If $x$ satisfies $x^2 + 3x + \frac{3}x + \frac{1}{x^2} = 26$ and $x$ can be written as $a + \sqrt{b}$ where $a$ and $b$ are positive integers, then find $a + b$.

This equation becomes $x^4+3x^3-26x^2+3x+1=0$ which has four solutions. One of the solutions is $2+\sqrt3$ which has the form $a+\sqrt b$. So, $a+b=2+3=5$. How does this look?
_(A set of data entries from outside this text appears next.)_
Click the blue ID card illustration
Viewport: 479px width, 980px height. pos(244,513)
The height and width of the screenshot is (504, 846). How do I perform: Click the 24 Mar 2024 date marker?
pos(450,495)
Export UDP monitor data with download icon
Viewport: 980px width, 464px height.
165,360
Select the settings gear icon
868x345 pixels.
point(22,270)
• Completely fine. – Parcly Taxel Aug 27 '17 at 14:38
• How did you find that solution? – José Carlos Santos Aug 27 '17 at 14:45
• I used Wolfram Alpha. – ddswsd Aug 27 '17 at 14:46
• I'm sure there is a clever way to find it algebraically. – ddswsd Aug 27 '17 at 14:47
• @ddswsd I am quite sure that whoever invented this problem did not have that in mind. – José Carlos Santos Aug 27 '17 at 14:50

Let $t = x + \frac{1}{x}$, then the equation is $$t^2 - 2 + 3t = 26,$$ or $$t^2 + 3t -28 = 0.$$

Then, we have $t = 4$ or $t = -7$.

If $t=4$, then $x + \frac{1}{x} = 4$, then $x = 2 \pm \sqrt{3}$.

If $t=-7$, then $x + \frac{1}{x} = -7$, then $x = \frac{1}{2}(-7\pm \sqrt{45})$.

Because $a$ and $b$ are positive integers, then $x = 2 + \sqrt{3}$. And yes, $a+b=5$.

We can factor this equation as follows: $$x^4+3x^3-26x^2+3x+1 = (x^2-4x+1) (x^2+7x+1).$$

One can check that $2\pm \sqrt3$ are solutions to the $(x^2-4x+1)$,
alse we can check that $\dfrac{-7\pm 3\sqrt5}{2}$ are solutions to the $(x^2+7x+1)$.